The dataframe, df2 is a vertically stacked time series of a stock's feature.
stock_id | log_target_vol_corr_32_clusters_stnd |
---|---|
1 | 0.4 |
1 | 0.8 |
1 | 0.7 |
2 | 0.3 |
2 | 0.4 |
2 | 0.0 |
3 | 0.4 |
3 | 0.8 |
3 | 0.7 |
4 | 0.9 |
4 | 0.9 |
4 | 0.1 |
5 | 0.9 |
5 | 0.9 |
5 | 0.1 |
Notice that stocks (1 & 3) and (4 & 5) have the same feature values therefore I want to group them together into a cluster. Ultimately, I want to find all the stock ids belonging to each cluster.
## find stock ids of clusters having same feature values
column = 'log_target_vol_corr_32_clusters_stnd'
remaining_stocks = df2['stock_id'].unique().astype(int)
clusters = {}
for s in remaining_stocks:
print(s)
clusters[s] = []
a1 = df2[df2['stock_id'] == s ][column]
remaining_stocks = np.delete(remaining_stocks,np.where(remaining_stocks==s))

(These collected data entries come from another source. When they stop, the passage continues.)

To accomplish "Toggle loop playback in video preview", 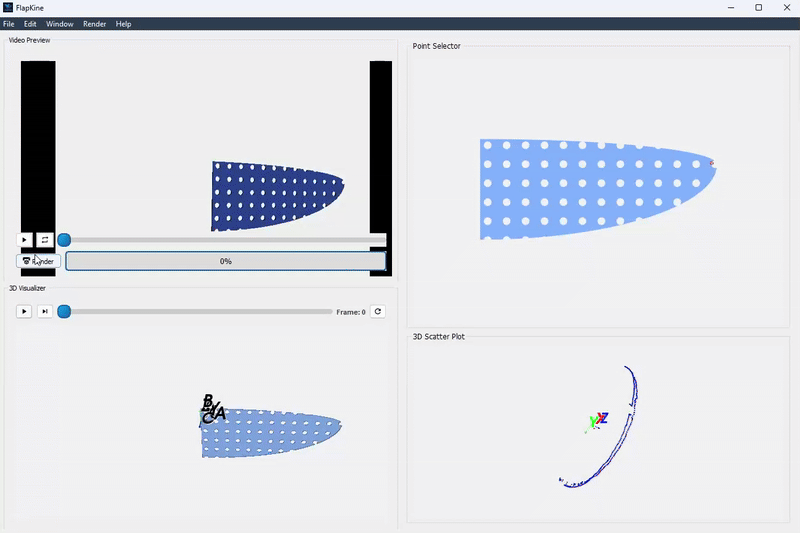I will [45, 240].
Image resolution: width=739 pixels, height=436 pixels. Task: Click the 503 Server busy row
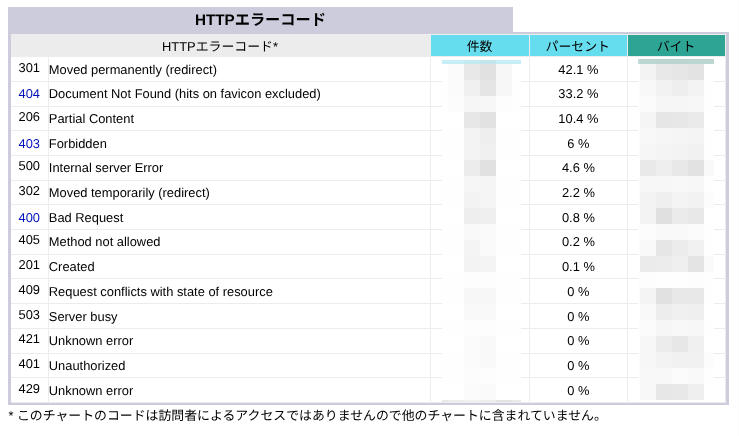368,316
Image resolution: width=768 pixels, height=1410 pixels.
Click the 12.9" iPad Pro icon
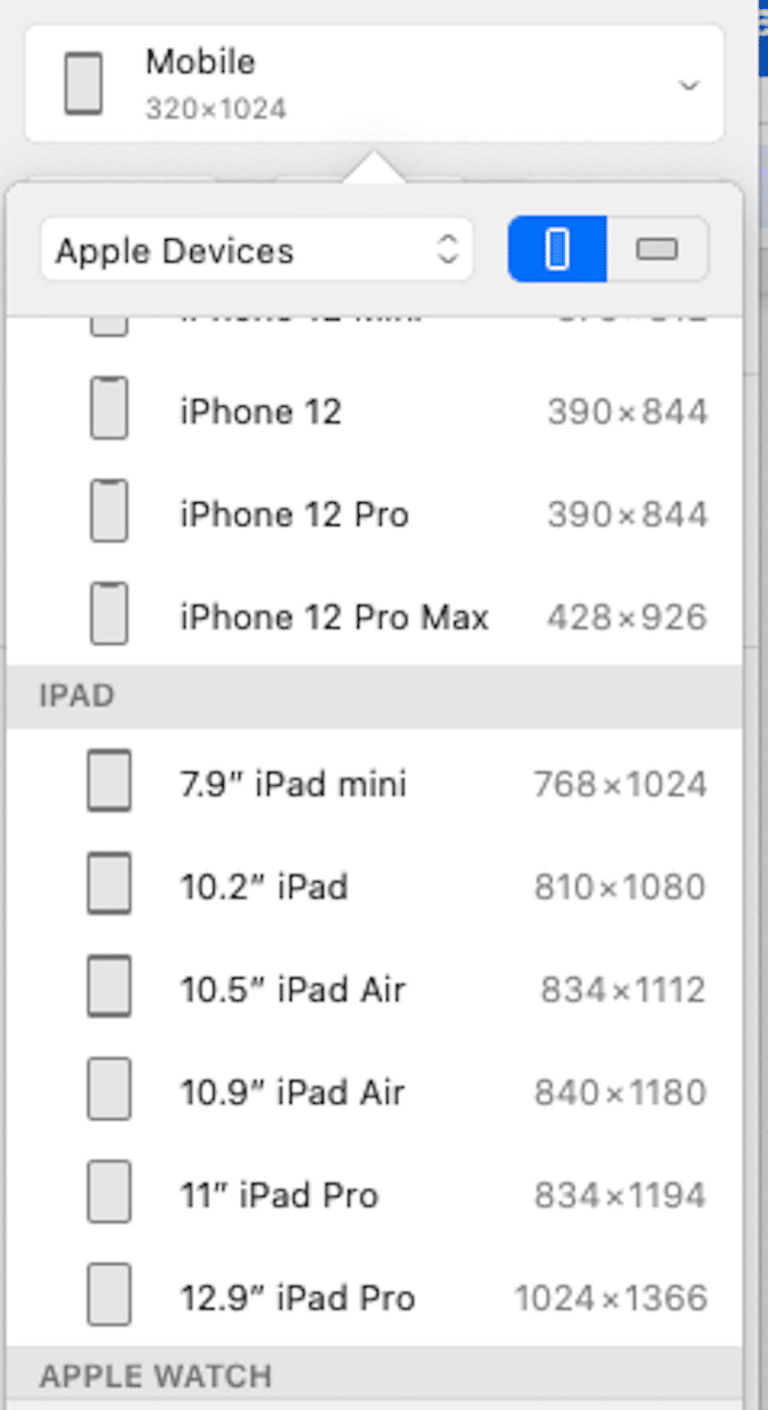tap(109, 1295)
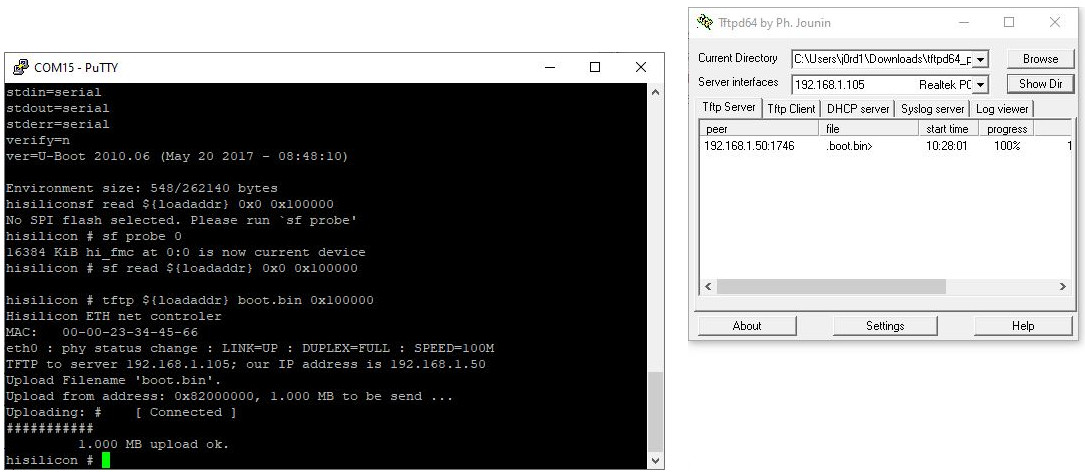Click the PuTTY icon in the title bar

[19, 68]
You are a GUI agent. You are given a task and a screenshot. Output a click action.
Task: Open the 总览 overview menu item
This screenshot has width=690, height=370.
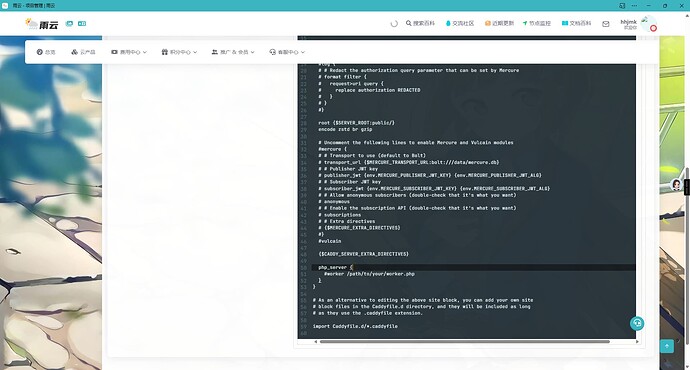click(46, 52)
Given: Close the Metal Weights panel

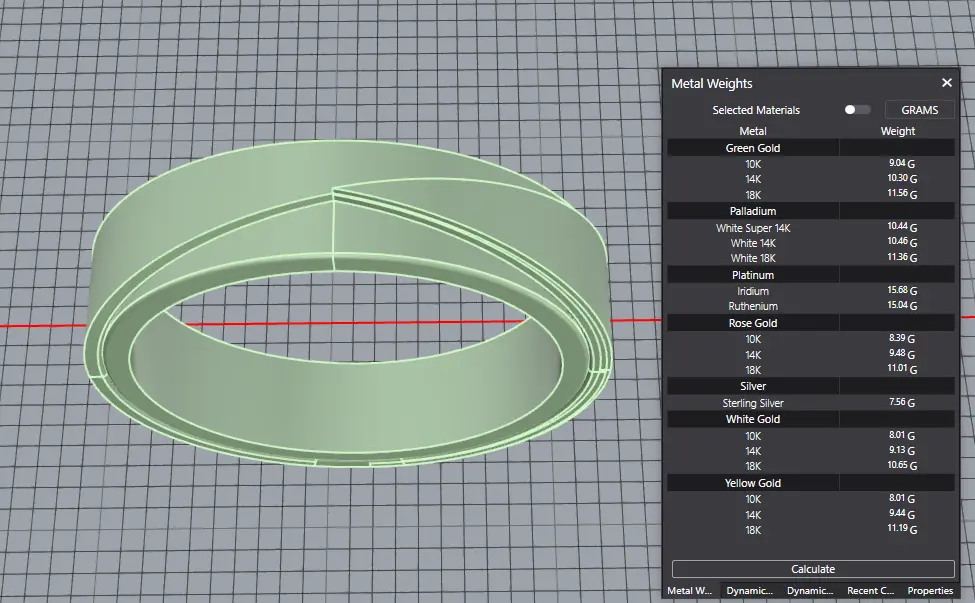Looking at the screenshot, I should pos(946,84).
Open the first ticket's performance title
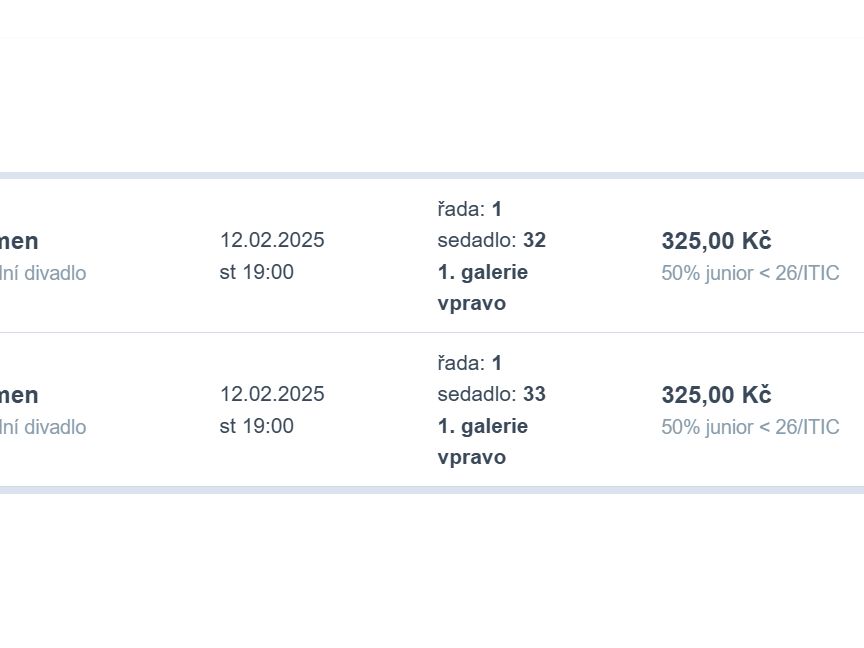 click(x=19, y=241)
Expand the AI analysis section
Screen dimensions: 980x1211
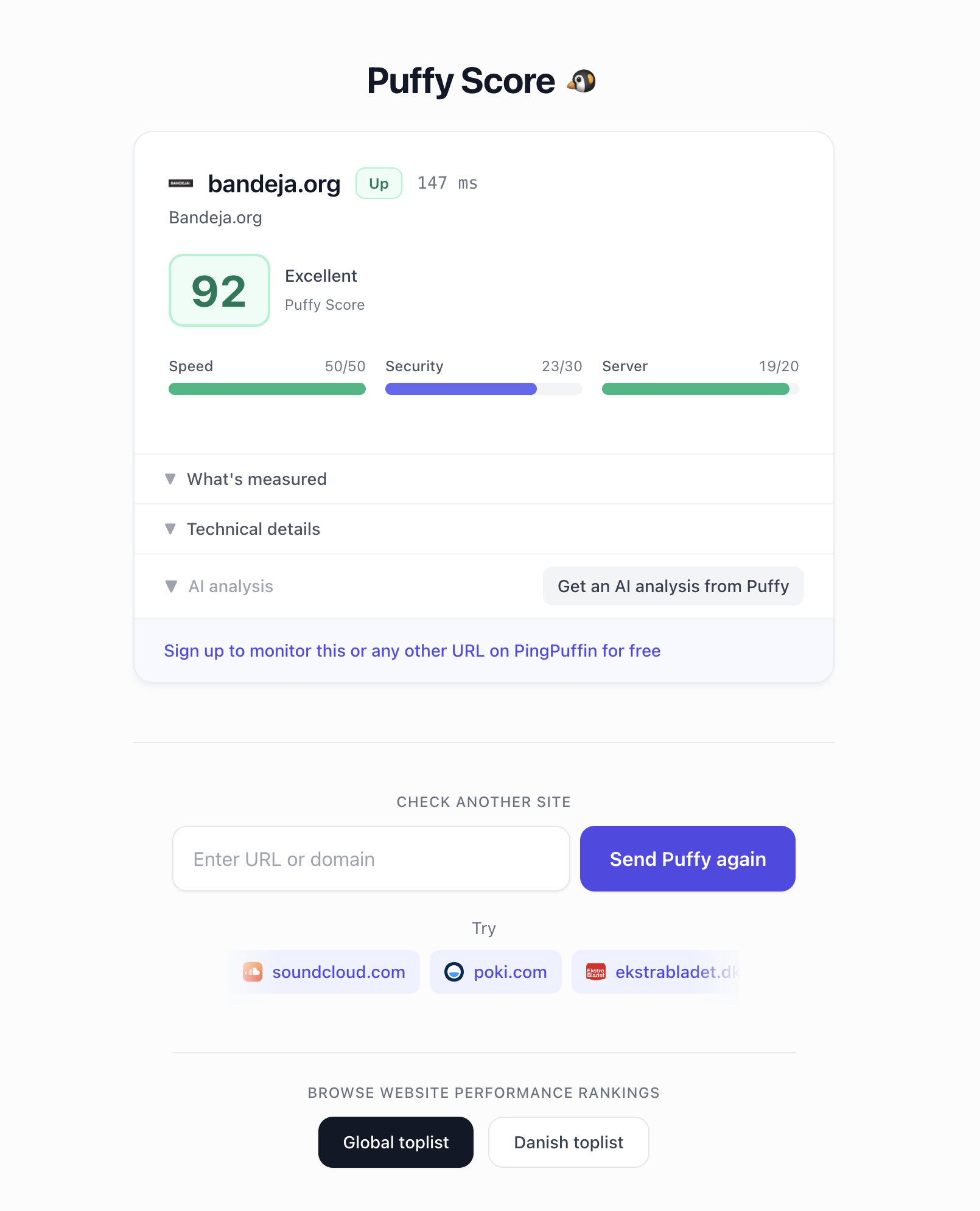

for s1 in remaining_stocks:
a2 = df2[df2['stock_id'] == s1 ][column]
if np.array_equal(a1,a2):
print(s1)
remaining_stocks = np.delete(remaining_stocks,np.where(remaining_stocks==s1))
clusters[s].append(s1)
print(remaining_stocks)
Could you please explain what is the error in this code?
I wrote the following code and seem to get more than the actual numbers of clusters in the dataframe.